BACKGROUND: Hypoactive Sexual Desire Disorder (HSDD) is a highly prevalent, clinically impactful female sexual health condition whose pathogenesis is closely associated with disrupted excitation-inhibition homeostasis in the central nervous system, while the mechanistic role of gut microbiota in this pathological process via the gut-brain axis remains largely unelucidated.
AIM: To explore gut microbiota-neurotransmitter interactions in an HSDD-simulating rat model and verify their causal role via fecal microbiota transplantation (FMT).
METHODS: Female Sprague-Dawley rats were stratified into high copulatory behavior, normal copulatory behavior (NCB), and reduced copulatory behavior (RCB) groups via quantified mating behavioral assays, with the RCB phenotype used to establish a preclinical rat model simulating the core features of human HSDD. FMT was performed in four experimental groups: RCB-FMT-RCB, NCB-FMT-NCB, RCB-FMT-NCB, and NCB-FMT-RCB. Gut microbial composition was characterized by 16S rRNA gene sequencing, and prefrontal cortex (PFC) neurotransmitter levels were quantified using liquid chromatography-tandem mass spectrometry (LC-MS/MS). Sexual behavioral parameters were assessed following FMT administration.

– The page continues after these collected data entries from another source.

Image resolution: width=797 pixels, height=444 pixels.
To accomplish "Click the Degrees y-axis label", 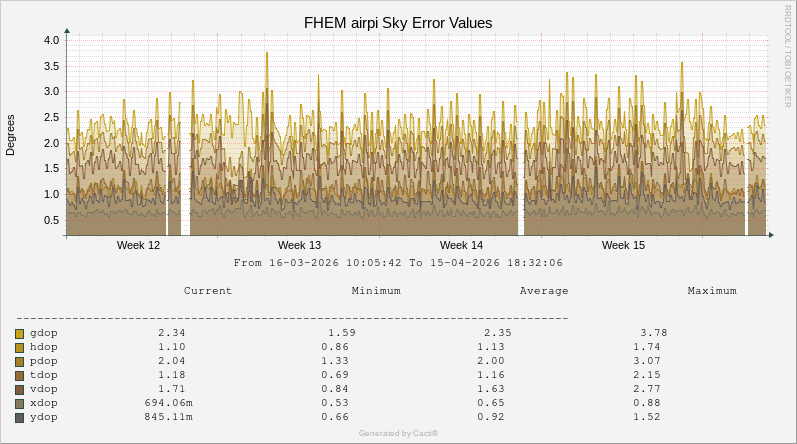I will pyautogui.click(x=11, y=135).
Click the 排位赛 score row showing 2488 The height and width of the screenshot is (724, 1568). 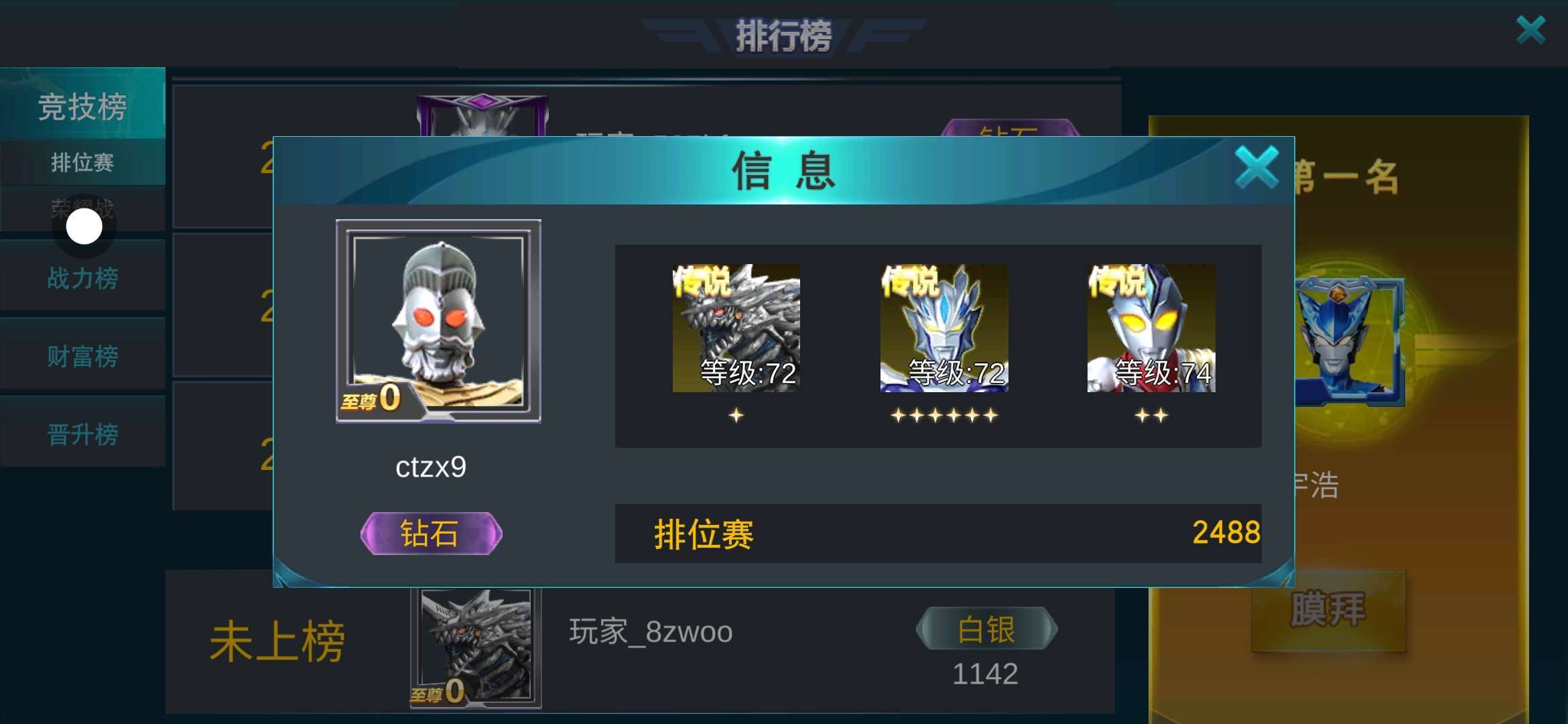(938, 534)
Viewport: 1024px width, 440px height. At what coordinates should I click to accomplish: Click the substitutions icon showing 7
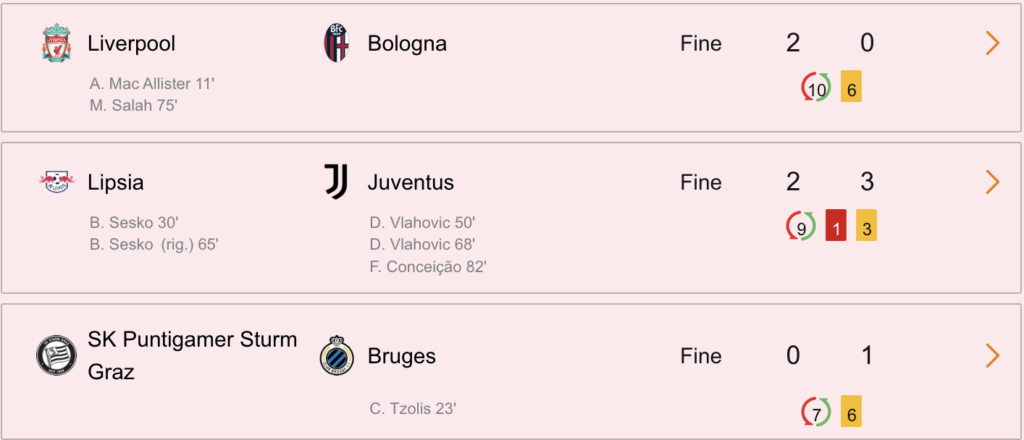pos(816,412)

OUTCOMES: Determined gut microbial and PFC neurotransmitter differences between RCB and normal rats, and validated FMT's regulatory effects on recipients' copulatory behavior, gut microbiota, and neurotransmitter balance.
RESULTS: Compared with NCB rats, RCB rats exhibited a distinct microbial biomarker profile, characterized by enrichment of Oscillibacter and Bacteroides and depletion of Jeotgalicoccus. In the PFC, RCB rats had elevated levels of inhibitory neurotransmitters (5-HT, GABA) and 5-HIAA, alongside reduced levels of excitatory neurotransmitters (DOPA, Glu). FMT induced phenotypic transfer: NCB-FMT-RCB rats displayed diminished sexual desire and developed RCB-like microbial and neurotransmitter profiles, while RCB-FMT-NCB rats exhibited improved copulatory behavioral endpoints and partial normalization of PFC neurotransmitter levels. Spearman's correlation analysis demonstrated that Oscillibacter and Bacteroides abundances were correlated with neurotransmitter imbalance in the PFC.

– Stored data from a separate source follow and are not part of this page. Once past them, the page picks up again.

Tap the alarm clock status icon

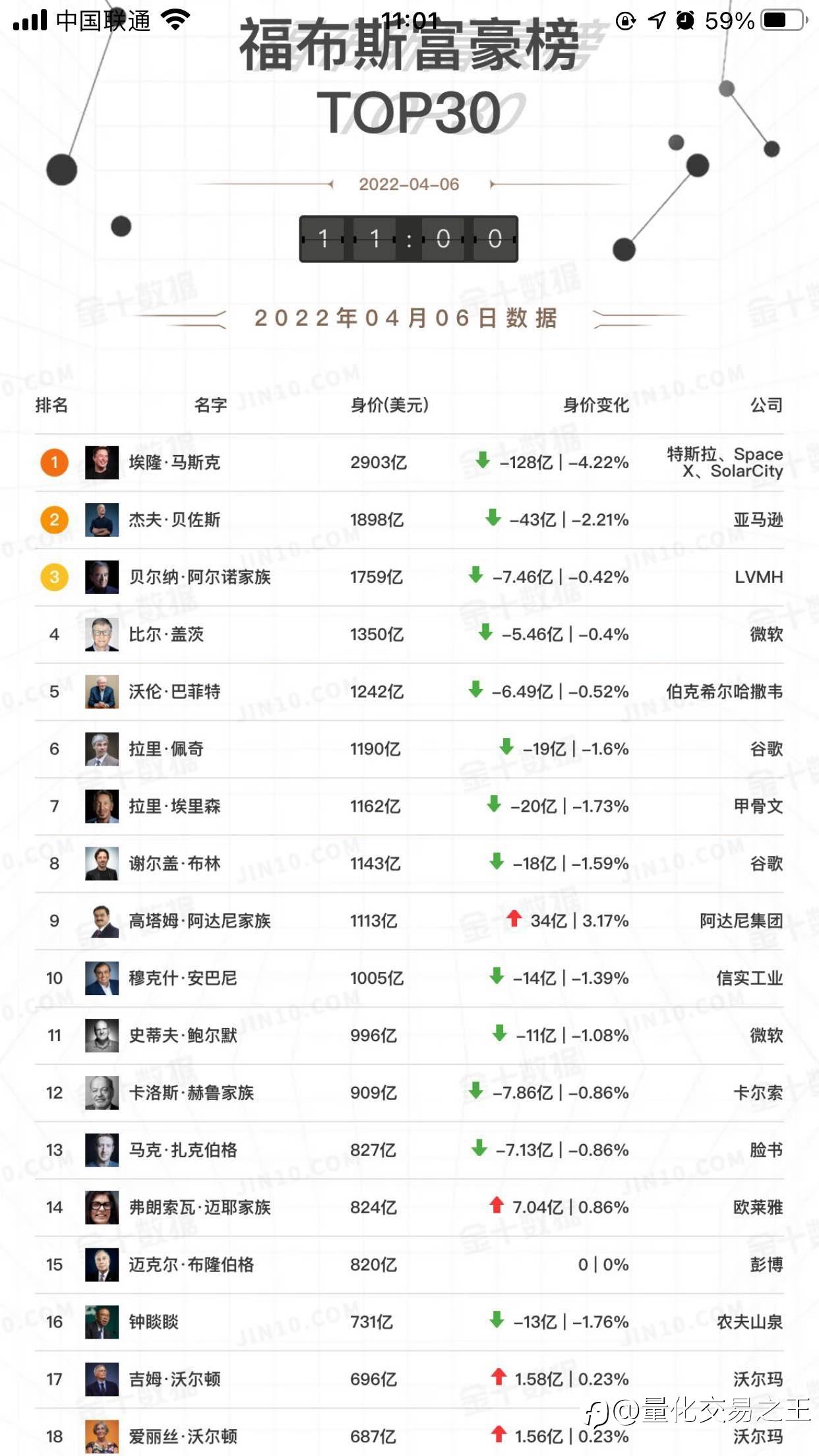[686, 20]
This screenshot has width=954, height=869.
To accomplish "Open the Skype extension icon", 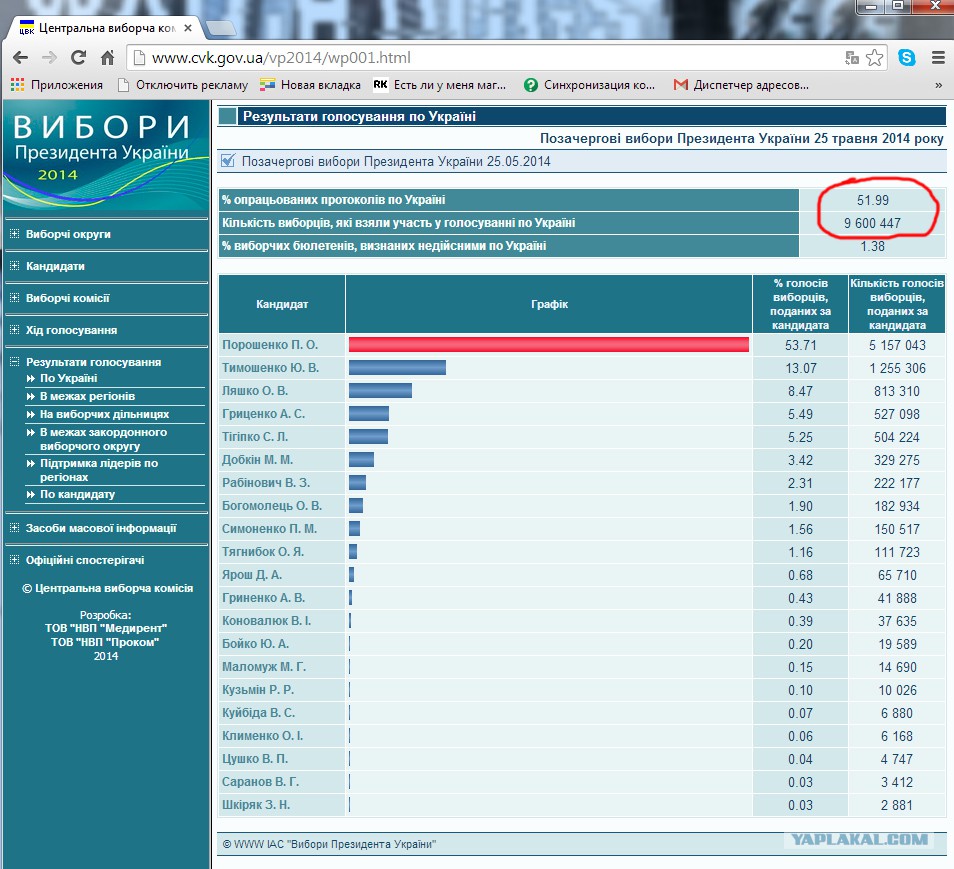I will point(907,58).
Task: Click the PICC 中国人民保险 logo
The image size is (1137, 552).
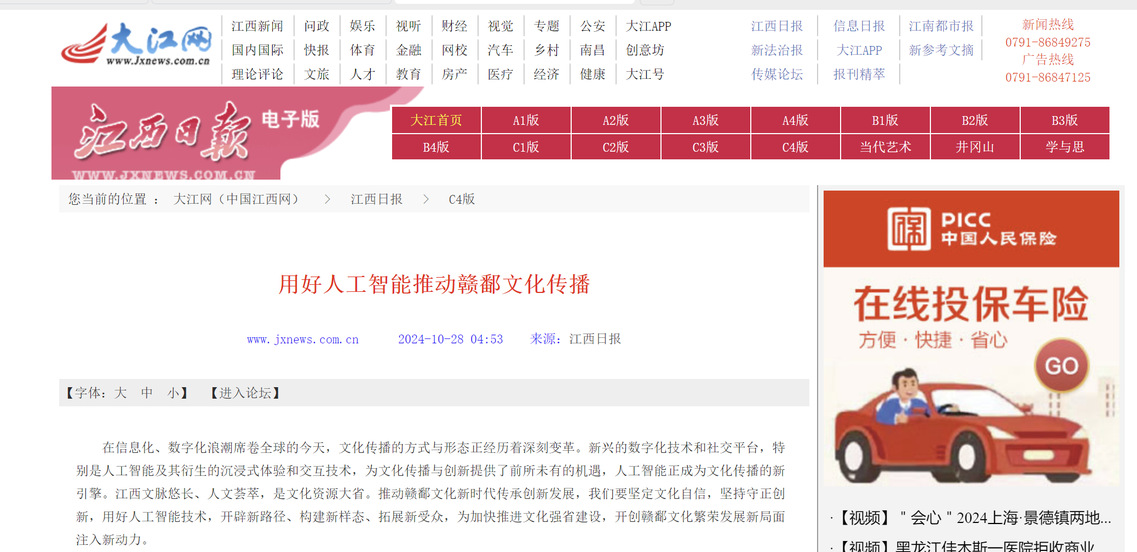Action: (971, 229)
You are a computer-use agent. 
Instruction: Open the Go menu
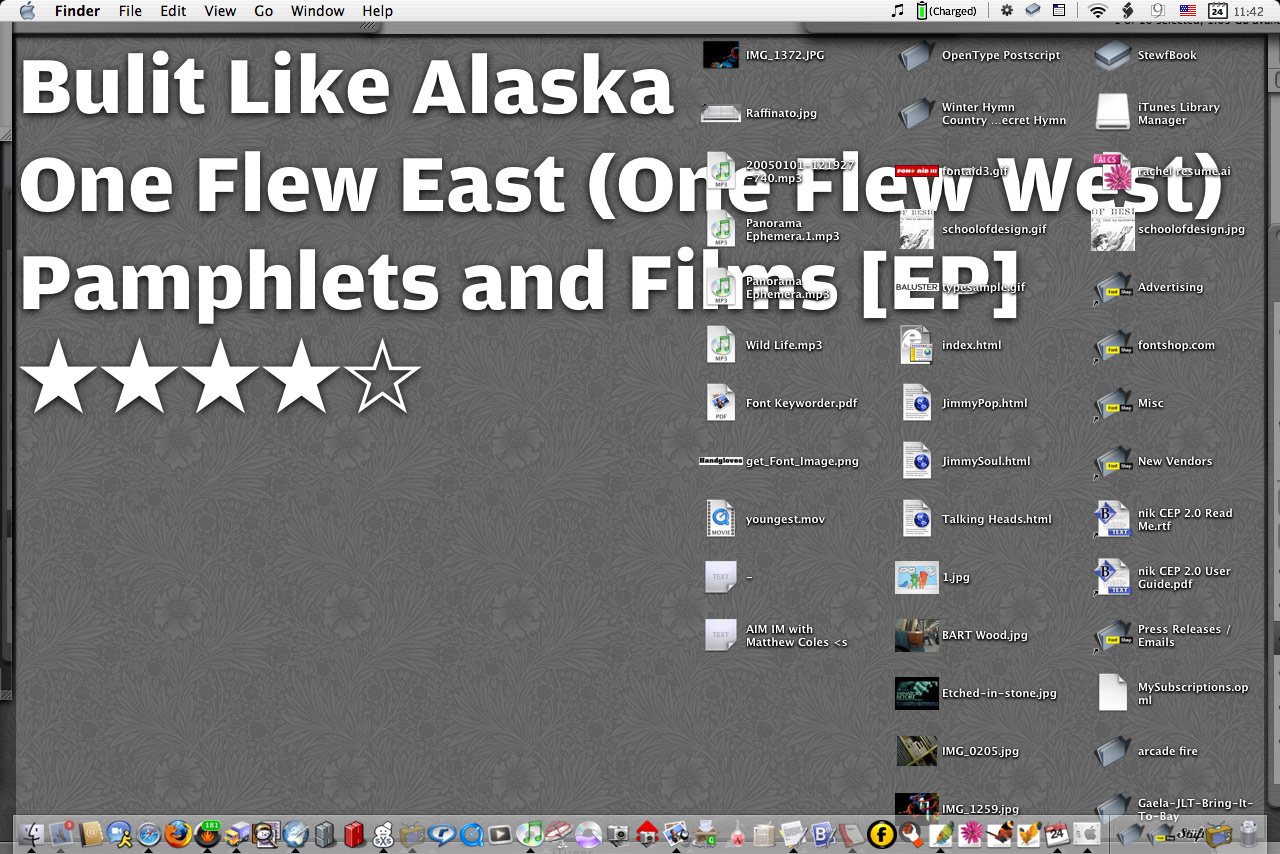click(x=263, y=11)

CLINICAL IMPLICATIONS: This study provides novel preclinical insights into the role of the gut-brain axis in HSDD, supporting further exploration of gut microbiota as a potential research target for HSDD.
STRENGTHS AND LIMITATIONS: Strengths include a validated RCB rat model, bidirectional FMT for causality; limitations involve the inability to assess subjective distress in rodents, rat-human physiological differences, PFC-only neurotransmitter analysis, unclear molecular pathways, and lack of long-term data.
CONCLUSIONS: Gut microbial dysbiosis contributes to RCB (simulating human HSDD) in female rats via modulating prefrontal cortex neurotransmitter excitation-inhibition homeostasis, with Oscillibacter and Bacteroides as key functional genera. These findings provide preliminary preclinical evidence for the gut-brain axis in sexual behavior regulation and human HSDD pathogenesis.